In a randomized controlled study of 166 patients, the complete response rate for low dose BCG was 79% compared to 85% for standard dose BCG. However, low dose BCG was associated with significantly less fever and micturition pain and significantly higher quality of life scores. There were no significant differences between the groups in terms of recurrence, progression and overall survival.[8]

A study by Rosevear et al found that a poor response to BCG plus interferon-α therapy in patients with carcinoma in situ were associated with prior tumor stage, 2 or more prior BCG failures, and a BCG failure pattern.[9]

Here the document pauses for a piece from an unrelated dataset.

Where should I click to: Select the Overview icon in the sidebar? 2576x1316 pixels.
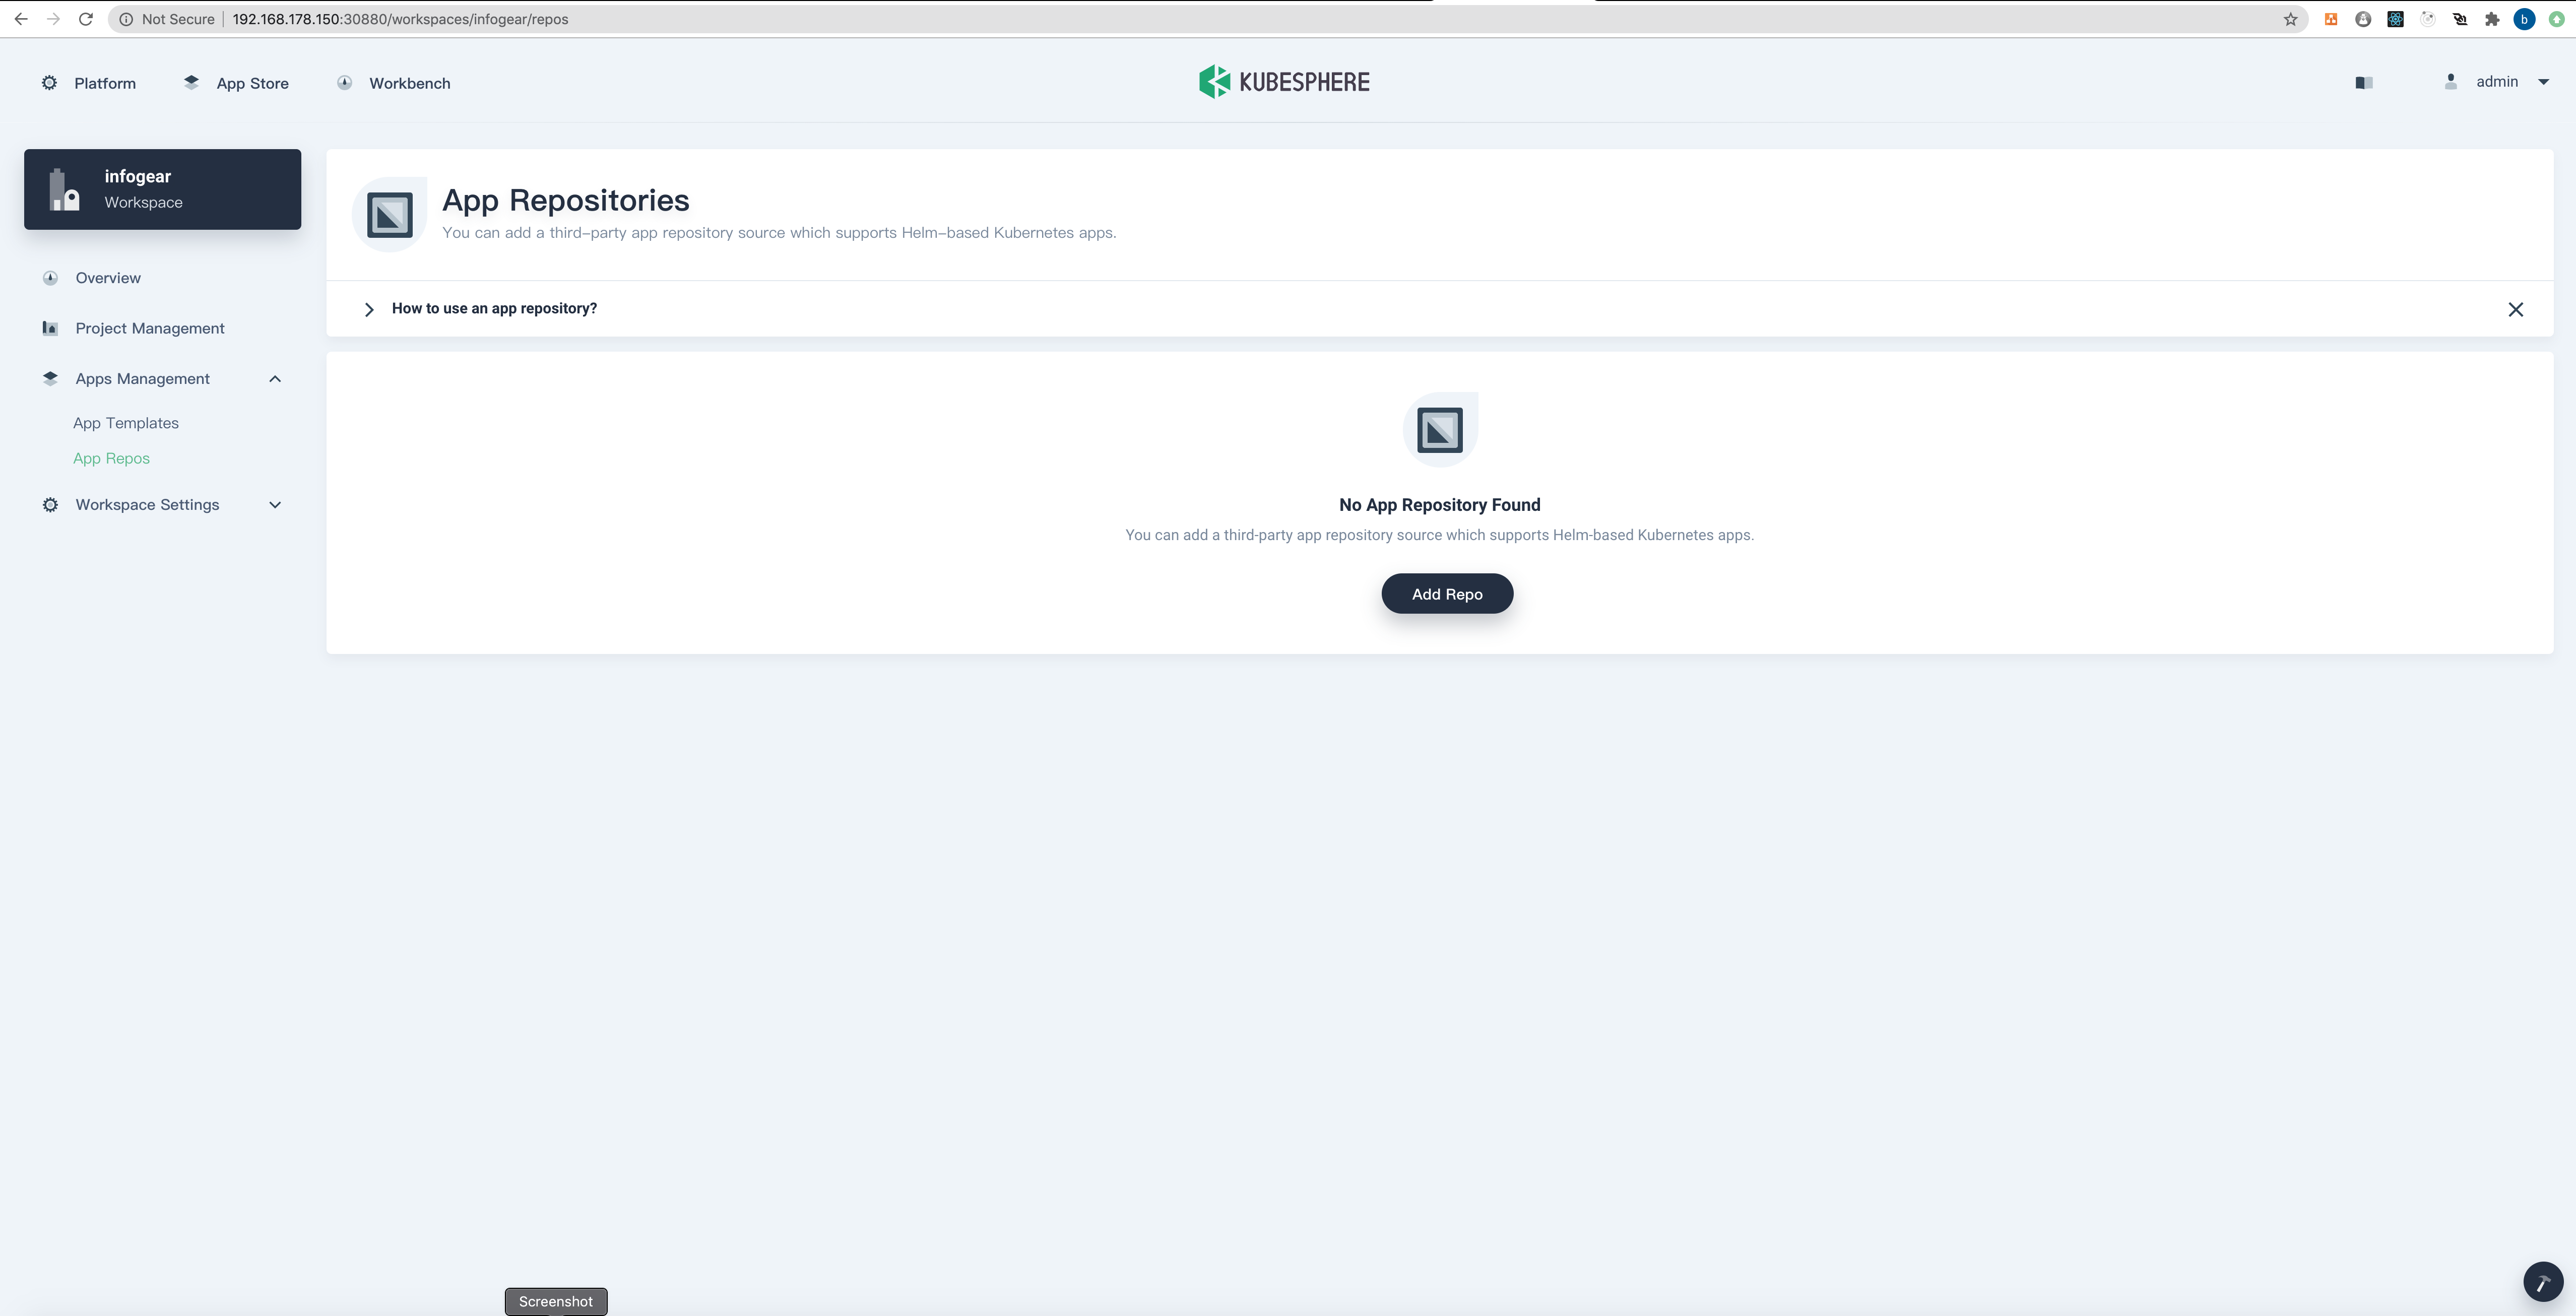click(50, 278)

Patients who develop a fever of higher than 39°C (102.2°F) and those who have gross hematuria, severe irritative symptoms lasting more than 72 hours, a urinary tract infection, elevated liver enzyme levels, arthritis, epididymoorchitis, or acute prostatitis should not receive additional BCG vaccine therapy until these findings have resolved. These are symptoms of a systemic BCG reaction, and further administration is unnecessary, immunosuppressive, and potentially lethal. BCG therapy should be administered at reduced doses half or a quarter dose can be administered.

Severe reactions to BCG vaccine, including high-grade fevers (ie, temperature >40°C [104°F]), hepatotoxicity, respiratory distress, chills, hemodynamic instability, and mental status changes, suggest life-threatening septicemia. These are emergencies, and patients should be hospitalized.

A urine culture should be obtained because many cases of septicemia following BCG vaccine instillation are caused by more common uropathogens, rather than the organisms in the BCG vaccine. Tuberculosis organisms from the urine or tissues are usually difficult to culture.

Treatment should be initiated without waiting for culture results. Broad-spectrum antibiotics should be administered intravenously, and the patient should be started on antituberculosis therapy, including rifampin, isoniazid, and cycloserine, which is the only antituberculosis drug to reach bactericidal levels within 24 hours of administration. Corticosteroids are also recommended in some patients.

When BCG vaccine therapy was introduced, several deaths were reported, all of which could be attributed to improper use of this agent. At present, a death is extraordinary because clinicians have learned how to administer this agent and to stop therapy before a patient becomes ill.